→ **What is needed**: In the listing beneath this line, copy exactly the lines starting with the one containing "Where should I click to: Select day" and going on through the one containing "the Data source".

→ **Available data**:
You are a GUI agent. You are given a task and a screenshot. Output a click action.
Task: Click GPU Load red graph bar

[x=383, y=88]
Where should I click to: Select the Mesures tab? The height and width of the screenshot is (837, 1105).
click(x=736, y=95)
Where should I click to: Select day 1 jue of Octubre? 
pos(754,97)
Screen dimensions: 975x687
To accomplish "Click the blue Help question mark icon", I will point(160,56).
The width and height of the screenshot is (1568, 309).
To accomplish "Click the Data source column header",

...

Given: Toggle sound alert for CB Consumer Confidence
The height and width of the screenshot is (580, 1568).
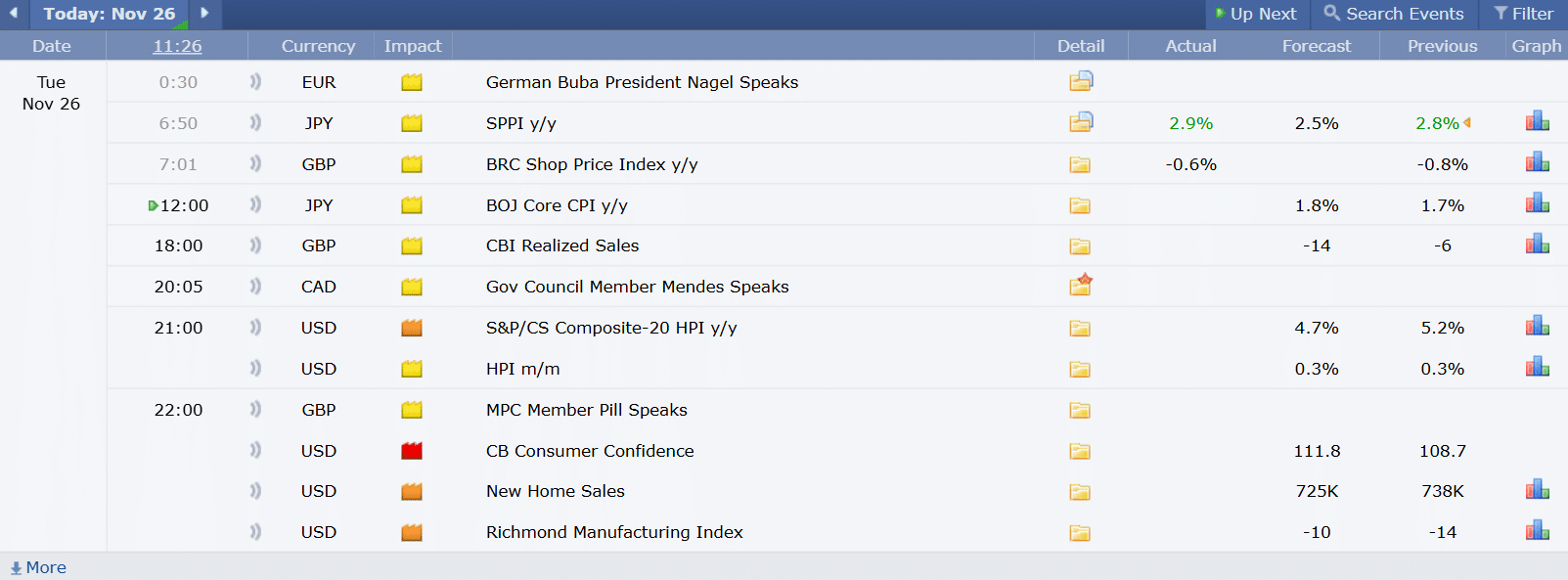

→ **Answer box**:
Where should I click to: Select day 1 jue of Octubre? 
pos(754,97)
Screen dimensions: 975x687
To accomplish "Click the blue Help question mark icon", I will point(160,56).
The width and height of the screenshot is (1568, 309).
To accomplish "Click the Data source column header",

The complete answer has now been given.